A forum specifically for patients only to use (e.g. newly diagnosed, recovering from surgery, having chemotherapy or patients in follow up).

Moderator: volmod

J_T
Posts: 954
Joined: Sun Mar 24, 2013 8:15 am

Re: A New Chapter

Postby J_T » Wed Mar 19, 2014 10:50 pm

Beautifully put nikkis, that's it exactly.

Sarah, be aware that you have helped not only your beloved mum but lots of other people, and some who are unknown to us, who feel they can only read your comprehensive posts and who are not ready or able to share their own stories.

I can well understand your mum perhaps choosing not to continue with treatment and even without it she can continue being well for a long time to come and long may she.

Doesn't matter which forum you post in as long as we get to follow your journey.

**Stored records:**
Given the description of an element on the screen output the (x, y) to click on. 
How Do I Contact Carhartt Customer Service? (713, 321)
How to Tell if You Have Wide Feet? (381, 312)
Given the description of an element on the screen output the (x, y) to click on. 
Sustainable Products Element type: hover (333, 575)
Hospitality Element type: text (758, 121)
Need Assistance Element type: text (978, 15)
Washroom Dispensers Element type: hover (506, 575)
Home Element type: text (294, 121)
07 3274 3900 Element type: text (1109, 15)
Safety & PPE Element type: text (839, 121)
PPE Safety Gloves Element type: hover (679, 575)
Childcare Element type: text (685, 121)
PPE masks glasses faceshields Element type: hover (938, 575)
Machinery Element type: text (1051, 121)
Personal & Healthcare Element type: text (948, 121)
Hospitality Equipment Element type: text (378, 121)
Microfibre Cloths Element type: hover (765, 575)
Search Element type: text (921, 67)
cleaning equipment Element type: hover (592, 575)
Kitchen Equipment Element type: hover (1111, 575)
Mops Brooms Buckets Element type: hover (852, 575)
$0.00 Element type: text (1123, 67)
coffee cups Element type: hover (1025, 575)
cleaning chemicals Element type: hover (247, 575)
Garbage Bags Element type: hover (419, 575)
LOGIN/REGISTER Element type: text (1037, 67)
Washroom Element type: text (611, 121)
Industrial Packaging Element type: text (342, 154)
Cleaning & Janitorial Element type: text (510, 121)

**WORK INSTRUCTIONS:**
**A.** Retype the forum post between "I can well understand" and "long may she.", inclusive.
**B.** According to the forum post, who moderates the forum?
**C.** Carry on the forum post from its last sentence.
The data above is separate material and is not part of the forum post.

**REPLIES:**
**A.**
I can well understand your mum perhaps choosing not to continue with treatment and even without it she can continue being well for a long time to come and long may she.

**B.** volmod

**C.**
Much love to you and your mum. You're a star!

Julia x

InfoForMum
Posts: 332
Joined: Mon Aug 19, 2013 12:01 pm

Re: A New Chapter

Postby InfoForMum » Wed Mar 19, 2014 10:56 pm

Thanks for this guys. Such insightful helpful words. Bit numb as I said, but keeping on keeping on as all of us do. Thanks for being there.

Sarah
XXX

RLF
Posts: 227
Joined: Tue Nov 19, 2013 9:30 am

Re: A New Chapter

Postby RLF » Thu Mar 20, 2014 10:58 am

I'm very sorry to hear about your mum Sarah, I feel a close connection to your story and the drive you have had to explore every avenue of treatment. You have done everything you can and I'm sure you still are, she's lucky to have had you fighting her corner!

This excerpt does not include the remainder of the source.